BME Researchers Push Limits of RoboticsWednesday, October 15th, 2008
Technological advances in prosthetic hands could give amputees much more dexterity.
October 15, 2008 — USC research scientists at the Viterbi School of Engineering developed a groundbreaking new prosthetic hand mechanism they said has the potential to revolutionize the fields of prosthetics and robotics.
Developed by Dr. Gerald Loeb, a USC professor of biomedical engineering, and with the help of three USC doctoral students, the project was born two and a half years ago when Loeb realized there was no available technology that provided required touch-sensing for prosthetics.
The prosthetic hand mechanism, created as part of the Biomimetic Tactile Sensing Project, utilizes sensor pads applied to the fingertips of the prosthesis that allow high frequency vibrations to be sent back to the body and imitate automatic reflexes.

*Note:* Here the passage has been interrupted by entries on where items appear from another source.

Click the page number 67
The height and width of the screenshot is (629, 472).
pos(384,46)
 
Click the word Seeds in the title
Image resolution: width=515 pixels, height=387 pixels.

This innovation will allow prosthesis users to move their hands with greater accuracy and dexterity while performing daily tasks such as washing dishes or holding objects, Loeb said.
“We wanted to improve the function and the ease of use of prosthetics,” he said. “Prosthesis users will be able to acquire better prosthetics so that they can use their hands the way normal people use their hands without having to pay attention to every little conscious decision.”
Loeb said the group was inspired primarily by the potential biomedical implications of the project, along with the chance to improve robotics technology.
“We just appreciated the importance of having sensitive touch to handle objects,” Loeb said. “It’s one of those things that we take for granted, but as soon as we try to design a device to interact with objects, you realize that without actual hands, it’s difficult or impossible to get much functionality.”
Doctoral student Nick Wettels, who was the first graduate student to begin work on the project in 2006, said the team is currently looking at applying for grant money for its research and exploring marketing options.
In order to implement the use of biomimetic tactile sensors in prostheses and robotics, Loeb and biomedical engineering doctoral students Wettels, Matt Borzage and Jeremy Fishel formed a start-up company called SynTouch LLC to explore opportunities to commercialize this technology.